More than 100 public entities in New York City and Westchester County benefit from NYPA electricity, saving taxpayers hundreds of millions of dollars a year on electric bills. Customers include the New York City government, the Metropolitan Transportation Authority, the Port Authority of New York and New Jersey, the New York City Housing Authority, Westchester County government and most Westchester municipalities, school districts and other public entities. Other public customers include Brookhaven National Laboratory, the St. Lawrence Seaway Development Corporation, the Niagara Frontier Transportation Authority and the New York State Office of Parks, Recreation and Historic Preservation. As required by federal law and licenses, public agencies in seven neighboring states—Connecticut, Massachusetts, New Jersey, Ohio, Pennsylvania, Rhode Island, and Vermont—receive hydropower allocations.
Forty-seven municipal electric systems and four rural electric cooperatives in communities around the state benefit from NYPA hydropower. They include municipalities such as Massena, Fairport, Jamestown, Ilion, Lake Placid, and Freeport and cooperatives such as Delaware County Electric Cooperative, Inc.
Many communities in the regions surrounding NYPA’s major generation facilities have long-term power purchase agreements for clean hydropower at favorable rates. This allows the communities to operate municipal electricity utilities to provide power to residents, generally at considerable savings over other options.

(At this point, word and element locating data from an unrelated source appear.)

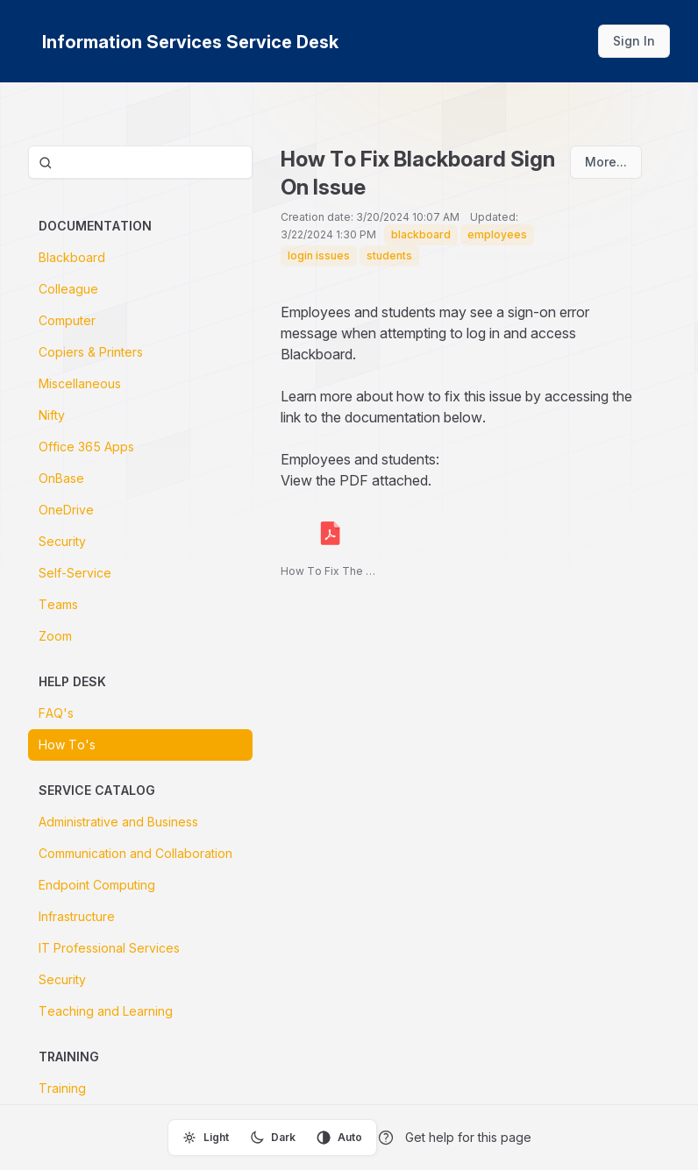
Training (62, 1088)
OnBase (61, 478)
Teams (58, 604)
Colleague (68, 288)
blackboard (421, 234)
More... (606, 161)
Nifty (52, 415)
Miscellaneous (80, 383)
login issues (319, 255)
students (389, 255)
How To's (67, 744)
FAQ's (56, 713)
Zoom (55, 635)
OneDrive (66, 509)
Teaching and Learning (106, 1010)
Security (62, 541)
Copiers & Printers (91, 351)
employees (497, 234)
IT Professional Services (109, 947)
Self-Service (75, 572)
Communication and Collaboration (135, 853)
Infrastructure (77, 916)
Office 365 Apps (86, 446)
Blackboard (72, 257)
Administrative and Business (118, 821)
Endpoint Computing (97, 884)
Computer (67, 320)
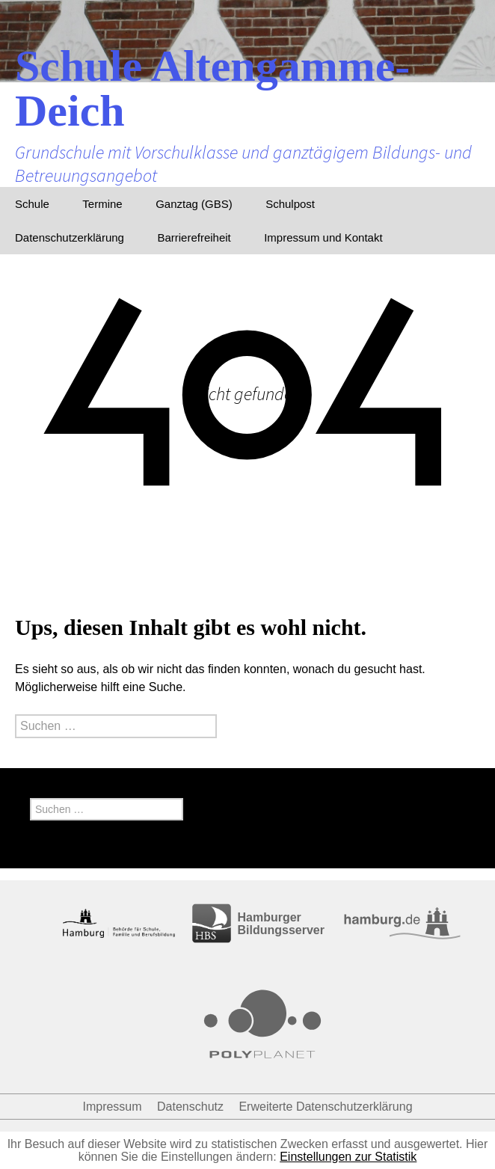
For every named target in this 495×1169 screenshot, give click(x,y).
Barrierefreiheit (193, 237)
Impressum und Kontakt (323, 237)
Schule (32, 203)
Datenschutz (190, 1106)
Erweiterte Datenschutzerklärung (325, 1106)
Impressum (111, 1106)
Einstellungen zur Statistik (348, 1156)
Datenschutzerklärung (69, 237)
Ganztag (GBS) (194, 203)
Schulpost (290, 203)
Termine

By state mandate, NYPA provides specially priced power to more than 800 businesses throughout the state in return for significant job and capital investment commitments. The businesses are selected in a competitive process through the ReCharge NY program.
NYPA provides power to scores of nonprofit healthcare, educational and cultural institutions across the state, including museums, colleges and universities and hospitals.
NYPA sells a portion of its power on the open market, where it’s purchased by utilities. It also sells the use of the NYPA transmission grid for moving power from generating facilities to power distribution centers.